Years later, when Devdas has returned from Calcutta,
the shot replicates itself exactly without much
fuss,
so that the film itself suggests a basic, enduring
relationship despite the passing of years, and
the embodiment of the characters by a different
set of
adult actors.
A
moving camera also underlines a key scene, when Paro and Chandramuki – ostensible
rivals but sisters in their doomed passion – view
one another on the road. In the original novel,
the two central female characters never meet,
but filmmakers
have been unable to reconcile themselves to their
complete isolation from one
another. While the most recent version of the
story allows its superstar heroines to indulge
in considerable
female bonding, Roy’s
film merely suggests this possibility through
a quiet but formally
powerful
moment.
Most
recently, Sanjay Leela Bhansali’s extravagant 2002 release starring
Shah Rukh Khan as Devdas, Ashiwariya
Rai as Paro, Madhuri Dixit as Chandramukhi, and Jackie Shroff as Chunilal
is said to be the most expensive production in
Indian film history. Although the original
context for Devdas is specifically early 20th-century Bengal, the persistent
return to the character and story throughout
Indian popular culture suggest that they
have become archetypes with broad application and appeal. But Bhansali’s
film, presented as an explicit tribute to Chattopadhyay,
Barua, and Bimal Roy,
also suggests
that the relevance
and
appeal of Devdas may
be fading into the historical past; his
elaborate
sets and costumes render the historical
past as spectacle rather than
as artifact,
and so his early
20th-century
Calcutta resembles an elaborate fantasy
rather than a
lost, recreated time and place. On its
surface a rather simple
story, in this
recent incarnation
Devdas
has become operatic, or, less generously,
overblown.
Bhansali’s
film is an opulent, extravagant spectacle, filled to the brim with elaborate
sets and stunning costumes, and it is often shot with breathless,
rushing steadicam shots of swirling
action and color. The soundtrack pounds away with thunderous beats at every
emotional high or low point.

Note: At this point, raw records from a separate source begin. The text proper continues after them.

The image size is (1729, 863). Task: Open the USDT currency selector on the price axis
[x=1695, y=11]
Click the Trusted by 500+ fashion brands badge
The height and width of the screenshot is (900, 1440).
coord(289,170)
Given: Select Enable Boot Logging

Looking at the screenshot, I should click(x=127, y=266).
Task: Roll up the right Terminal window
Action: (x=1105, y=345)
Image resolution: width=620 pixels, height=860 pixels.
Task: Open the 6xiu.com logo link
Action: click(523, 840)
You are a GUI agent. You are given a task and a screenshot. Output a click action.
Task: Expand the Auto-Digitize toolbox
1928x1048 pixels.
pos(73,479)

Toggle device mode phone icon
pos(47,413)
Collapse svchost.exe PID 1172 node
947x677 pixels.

As Anup Singh suggests,
the director’s aim seems to
be to render the story’s strong
emotions through the film’s
hyperventilating style as well as
the situations of the characters.
But this abundance – if this
is indeed India’s most
expensive film to date, the money,
as they say, is on the screen – constantly
threatens to overwhelm what remains
at heart a simple, if psychologically
complex, story.
Vyjayantimala as Chandramukhi, Motilal as Chunnilal
(1955)
It
is not mere nostalgia that makes Roy’s version seem
preferable, and near definitive,
but its realistic grounding despite
adherence to Bombay
conventions: Devdas is, again,
less a classical tragic hero than a modernist
anti-hero, whose downward spiral
does not occur in a mythic space,
but in the historically specific
modern world which, lowering
the standards of genuine tragedy,
can no longer support the grand
gesture or heroic sacrifice of mythic heroes.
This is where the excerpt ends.